Well, now that you are rigged up, the next step is to find them. So where and when do you find these redfish. Over the years I have developed log books so I pretty much know when and where I can expect to see them. Look to the areas that you usually catch your redfish, nice plush grass flats or dark muddy bottoms. I like the bottom half of the outgoing and the first part of the incoming tide. The lower the tides the better. As the tide drops, the reds have to come out of the backcountry spots and will feed along the flats until the water gets too low. Once the tide turns and starts coming back in, start looking for them. Time of day does not seem to matter that much as I have seen them tail during mid-day in the middle of the summer. When it’s time to eat, they eat, but I do think early morning and late evenings are the best times, especially if the wind is not blowing. If the wind picks up too much they don’t seem to tail as much. Another thing I do when looking for tailing reds is to keep the sun behind me if possible. It makes seeing them a lot easier, you might just only catch a reflection of their tail from a distance, but that could be the difference between going home empty handed or not.
The biggest hurdle to overcome when fishing for tailing redfish is stealth. You have to be very quite.
These fish are already spooky and when they get into shallow water their senses go into over drive. Just the slightest noise can send them to the far side of the flats in a heart beat. I think the most productive method for getting close is to wade. Just be very careful when doing this, the flats are loaded with hidden obstacles such as string rays and cat fish. Sometimes it’s like walking in a mine field.
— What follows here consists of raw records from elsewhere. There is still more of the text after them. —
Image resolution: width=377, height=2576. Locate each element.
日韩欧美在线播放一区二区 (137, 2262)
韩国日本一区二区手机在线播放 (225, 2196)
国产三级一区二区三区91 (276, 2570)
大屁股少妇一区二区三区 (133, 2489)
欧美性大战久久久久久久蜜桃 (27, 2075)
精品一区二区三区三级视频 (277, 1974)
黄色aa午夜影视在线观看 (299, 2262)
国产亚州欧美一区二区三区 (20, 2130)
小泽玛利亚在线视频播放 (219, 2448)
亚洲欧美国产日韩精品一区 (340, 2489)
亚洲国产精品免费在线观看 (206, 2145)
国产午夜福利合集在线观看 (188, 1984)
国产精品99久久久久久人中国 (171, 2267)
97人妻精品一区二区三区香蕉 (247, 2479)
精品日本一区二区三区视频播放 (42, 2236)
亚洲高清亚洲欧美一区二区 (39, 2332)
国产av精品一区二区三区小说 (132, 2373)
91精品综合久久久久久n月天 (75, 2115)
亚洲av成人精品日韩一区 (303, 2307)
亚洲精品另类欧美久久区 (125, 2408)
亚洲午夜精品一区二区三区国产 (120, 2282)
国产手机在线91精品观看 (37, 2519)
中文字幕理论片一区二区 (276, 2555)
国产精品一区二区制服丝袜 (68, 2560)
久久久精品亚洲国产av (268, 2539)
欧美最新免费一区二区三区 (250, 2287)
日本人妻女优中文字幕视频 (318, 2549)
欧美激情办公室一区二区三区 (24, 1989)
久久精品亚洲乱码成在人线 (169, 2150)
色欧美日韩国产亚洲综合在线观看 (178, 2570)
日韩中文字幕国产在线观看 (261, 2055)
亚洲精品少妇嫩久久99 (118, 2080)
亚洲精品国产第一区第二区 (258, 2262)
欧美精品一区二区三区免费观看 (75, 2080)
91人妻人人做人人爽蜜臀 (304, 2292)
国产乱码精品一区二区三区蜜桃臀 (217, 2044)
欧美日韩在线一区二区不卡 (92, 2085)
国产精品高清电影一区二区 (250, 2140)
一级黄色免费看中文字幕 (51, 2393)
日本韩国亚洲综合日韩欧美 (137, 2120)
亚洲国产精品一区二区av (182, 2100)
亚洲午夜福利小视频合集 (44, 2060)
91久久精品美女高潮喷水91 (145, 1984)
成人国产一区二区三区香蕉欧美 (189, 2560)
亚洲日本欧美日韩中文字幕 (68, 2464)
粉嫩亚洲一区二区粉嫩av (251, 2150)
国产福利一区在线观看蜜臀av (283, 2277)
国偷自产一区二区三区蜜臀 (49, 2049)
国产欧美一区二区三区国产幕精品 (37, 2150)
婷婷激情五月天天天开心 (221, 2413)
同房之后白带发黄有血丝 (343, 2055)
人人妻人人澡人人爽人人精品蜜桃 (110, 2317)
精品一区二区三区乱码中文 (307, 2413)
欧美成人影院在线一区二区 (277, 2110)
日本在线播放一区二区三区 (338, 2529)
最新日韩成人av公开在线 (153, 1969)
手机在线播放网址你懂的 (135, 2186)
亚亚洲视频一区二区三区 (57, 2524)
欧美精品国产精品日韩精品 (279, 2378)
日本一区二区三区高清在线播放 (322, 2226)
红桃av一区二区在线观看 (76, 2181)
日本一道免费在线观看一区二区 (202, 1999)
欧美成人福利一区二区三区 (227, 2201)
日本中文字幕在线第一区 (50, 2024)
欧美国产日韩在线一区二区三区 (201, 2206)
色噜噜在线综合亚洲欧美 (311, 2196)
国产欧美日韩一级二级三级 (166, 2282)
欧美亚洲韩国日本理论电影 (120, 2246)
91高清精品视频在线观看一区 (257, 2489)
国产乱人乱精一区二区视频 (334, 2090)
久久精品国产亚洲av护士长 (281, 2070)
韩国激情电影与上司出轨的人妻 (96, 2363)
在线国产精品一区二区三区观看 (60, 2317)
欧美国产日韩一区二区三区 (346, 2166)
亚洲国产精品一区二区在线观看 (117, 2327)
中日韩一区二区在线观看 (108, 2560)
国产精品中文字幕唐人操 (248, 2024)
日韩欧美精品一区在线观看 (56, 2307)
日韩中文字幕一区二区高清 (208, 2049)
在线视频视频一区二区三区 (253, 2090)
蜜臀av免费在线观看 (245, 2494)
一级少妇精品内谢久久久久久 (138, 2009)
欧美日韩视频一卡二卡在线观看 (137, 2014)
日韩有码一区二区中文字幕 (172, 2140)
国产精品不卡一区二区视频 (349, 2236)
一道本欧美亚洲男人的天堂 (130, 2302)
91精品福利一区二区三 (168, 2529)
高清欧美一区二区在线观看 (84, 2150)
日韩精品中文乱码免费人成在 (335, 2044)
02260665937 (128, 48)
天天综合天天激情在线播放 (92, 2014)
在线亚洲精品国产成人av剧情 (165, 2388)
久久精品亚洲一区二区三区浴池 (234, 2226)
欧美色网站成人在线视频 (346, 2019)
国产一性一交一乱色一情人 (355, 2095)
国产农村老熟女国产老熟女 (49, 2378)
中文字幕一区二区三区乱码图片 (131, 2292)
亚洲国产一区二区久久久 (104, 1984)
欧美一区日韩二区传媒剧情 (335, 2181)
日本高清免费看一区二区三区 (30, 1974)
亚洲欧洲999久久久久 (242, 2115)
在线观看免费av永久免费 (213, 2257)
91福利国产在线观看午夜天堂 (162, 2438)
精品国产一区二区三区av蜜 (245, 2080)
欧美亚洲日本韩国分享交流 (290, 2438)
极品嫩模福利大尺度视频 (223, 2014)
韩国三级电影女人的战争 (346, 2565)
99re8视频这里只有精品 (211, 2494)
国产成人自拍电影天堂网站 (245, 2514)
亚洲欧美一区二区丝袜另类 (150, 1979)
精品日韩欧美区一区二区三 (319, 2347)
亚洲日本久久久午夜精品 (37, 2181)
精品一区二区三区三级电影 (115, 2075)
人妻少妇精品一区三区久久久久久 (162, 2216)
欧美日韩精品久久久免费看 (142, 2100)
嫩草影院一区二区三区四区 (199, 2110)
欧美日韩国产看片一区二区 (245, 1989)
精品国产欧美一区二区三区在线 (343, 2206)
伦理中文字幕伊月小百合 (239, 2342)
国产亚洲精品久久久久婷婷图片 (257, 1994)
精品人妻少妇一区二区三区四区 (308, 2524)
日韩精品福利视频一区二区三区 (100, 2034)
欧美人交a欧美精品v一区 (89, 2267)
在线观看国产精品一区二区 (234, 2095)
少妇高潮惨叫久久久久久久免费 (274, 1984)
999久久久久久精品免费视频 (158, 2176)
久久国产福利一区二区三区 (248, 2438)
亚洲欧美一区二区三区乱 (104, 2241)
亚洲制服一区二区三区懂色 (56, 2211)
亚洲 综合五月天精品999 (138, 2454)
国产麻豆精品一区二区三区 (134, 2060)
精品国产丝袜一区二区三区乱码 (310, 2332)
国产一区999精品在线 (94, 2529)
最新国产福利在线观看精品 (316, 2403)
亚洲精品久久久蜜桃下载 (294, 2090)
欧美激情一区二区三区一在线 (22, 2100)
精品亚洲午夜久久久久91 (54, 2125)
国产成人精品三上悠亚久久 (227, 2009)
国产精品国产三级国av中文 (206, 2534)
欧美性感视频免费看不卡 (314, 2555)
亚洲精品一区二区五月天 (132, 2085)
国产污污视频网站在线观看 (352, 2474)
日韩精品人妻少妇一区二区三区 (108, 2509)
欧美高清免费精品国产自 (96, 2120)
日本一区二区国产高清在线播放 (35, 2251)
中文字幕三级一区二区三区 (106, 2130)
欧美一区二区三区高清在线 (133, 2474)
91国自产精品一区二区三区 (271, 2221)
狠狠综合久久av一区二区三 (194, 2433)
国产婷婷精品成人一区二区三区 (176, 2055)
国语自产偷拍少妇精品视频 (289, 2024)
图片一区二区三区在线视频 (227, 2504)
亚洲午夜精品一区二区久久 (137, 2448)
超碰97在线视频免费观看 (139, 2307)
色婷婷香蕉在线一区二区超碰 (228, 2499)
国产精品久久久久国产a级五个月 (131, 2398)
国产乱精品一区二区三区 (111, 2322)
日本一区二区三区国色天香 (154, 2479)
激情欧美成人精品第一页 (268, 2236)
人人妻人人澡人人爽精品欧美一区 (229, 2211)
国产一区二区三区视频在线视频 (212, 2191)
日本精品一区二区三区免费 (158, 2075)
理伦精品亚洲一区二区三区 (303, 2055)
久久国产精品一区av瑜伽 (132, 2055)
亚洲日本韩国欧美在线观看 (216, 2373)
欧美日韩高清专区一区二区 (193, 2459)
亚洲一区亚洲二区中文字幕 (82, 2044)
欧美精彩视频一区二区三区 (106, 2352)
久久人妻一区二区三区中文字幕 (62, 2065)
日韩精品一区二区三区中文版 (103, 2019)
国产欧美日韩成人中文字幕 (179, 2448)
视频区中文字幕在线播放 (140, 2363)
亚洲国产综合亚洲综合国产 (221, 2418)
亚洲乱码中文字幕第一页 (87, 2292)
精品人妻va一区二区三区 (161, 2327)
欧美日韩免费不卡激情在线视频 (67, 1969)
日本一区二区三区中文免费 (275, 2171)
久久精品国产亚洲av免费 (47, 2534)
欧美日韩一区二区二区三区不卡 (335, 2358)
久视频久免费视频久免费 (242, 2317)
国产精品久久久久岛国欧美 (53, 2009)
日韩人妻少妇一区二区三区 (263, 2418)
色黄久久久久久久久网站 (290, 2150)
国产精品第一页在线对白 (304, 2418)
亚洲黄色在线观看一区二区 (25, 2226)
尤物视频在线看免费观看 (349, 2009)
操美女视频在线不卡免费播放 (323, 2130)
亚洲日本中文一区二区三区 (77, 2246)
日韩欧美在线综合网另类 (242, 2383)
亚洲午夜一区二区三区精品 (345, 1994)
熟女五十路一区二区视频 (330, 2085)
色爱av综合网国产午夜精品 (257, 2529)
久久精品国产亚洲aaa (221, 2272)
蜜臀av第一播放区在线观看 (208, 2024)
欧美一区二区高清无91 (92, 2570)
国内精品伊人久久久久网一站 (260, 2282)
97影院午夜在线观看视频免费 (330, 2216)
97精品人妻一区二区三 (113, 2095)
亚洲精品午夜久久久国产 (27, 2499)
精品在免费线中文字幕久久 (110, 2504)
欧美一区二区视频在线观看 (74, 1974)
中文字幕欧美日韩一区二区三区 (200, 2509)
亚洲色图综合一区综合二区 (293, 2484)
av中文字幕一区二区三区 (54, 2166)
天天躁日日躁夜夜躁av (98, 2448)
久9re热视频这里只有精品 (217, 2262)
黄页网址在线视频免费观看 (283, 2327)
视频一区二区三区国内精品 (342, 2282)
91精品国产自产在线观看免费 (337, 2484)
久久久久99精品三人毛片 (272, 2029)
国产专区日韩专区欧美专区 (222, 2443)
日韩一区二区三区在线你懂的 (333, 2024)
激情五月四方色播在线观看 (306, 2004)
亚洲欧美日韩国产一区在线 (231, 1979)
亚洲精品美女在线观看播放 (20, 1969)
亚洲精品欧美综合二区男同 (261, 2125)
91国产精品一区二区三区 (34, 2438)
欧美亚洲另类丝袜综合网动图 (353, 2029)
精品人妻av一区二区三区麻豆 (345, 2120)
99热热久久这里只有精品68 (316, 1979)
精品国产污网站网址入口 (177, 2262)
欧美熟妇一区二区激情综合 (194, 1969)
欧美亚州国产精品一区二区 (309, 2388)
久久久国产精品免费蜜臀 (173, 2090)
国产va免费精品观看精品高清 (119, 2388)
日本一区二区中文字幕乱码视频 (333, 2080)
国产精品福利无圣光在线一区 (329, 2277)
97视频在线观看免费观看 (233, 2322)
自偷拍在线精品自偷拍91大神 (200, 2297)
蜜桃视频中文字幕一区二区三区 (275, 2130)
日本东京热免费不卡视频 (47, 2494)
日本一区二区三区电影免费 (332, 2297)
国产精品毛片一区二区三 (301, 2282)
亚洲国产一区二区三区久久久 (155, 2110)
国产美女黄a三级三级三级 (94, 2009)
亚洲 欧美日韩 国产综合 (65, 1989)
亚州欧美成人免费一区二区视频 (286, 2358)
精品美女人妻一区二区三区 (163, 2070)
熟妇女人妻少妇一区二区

On a recent trip this past July I stepped on two sting rays, luckily for me I didn’t get stuck. So, you’ve spotted some tailers, what do you do next? Well after getting close enough to cast, which can be difficult in its own right, you have to determine which way they are heading. Get your cast out in front of the direction of travel and wait until they are almost right on top of it. Remember, these fish are feeding, so if something takes off in front of them they will almost always strike out of reaction. If you are using some of the new scented baits, you can cast it out in front of the fish and let them find it. Don’t cast to close as this well most assuredly spook them.
On that same trip this past July, I fished the same flat four days in a row. In those four days I must have seen over a hundred redfish, each one more exciting than the previous. With a little homework and patience you too can join the ranks of those who are addicted to tailing redfish.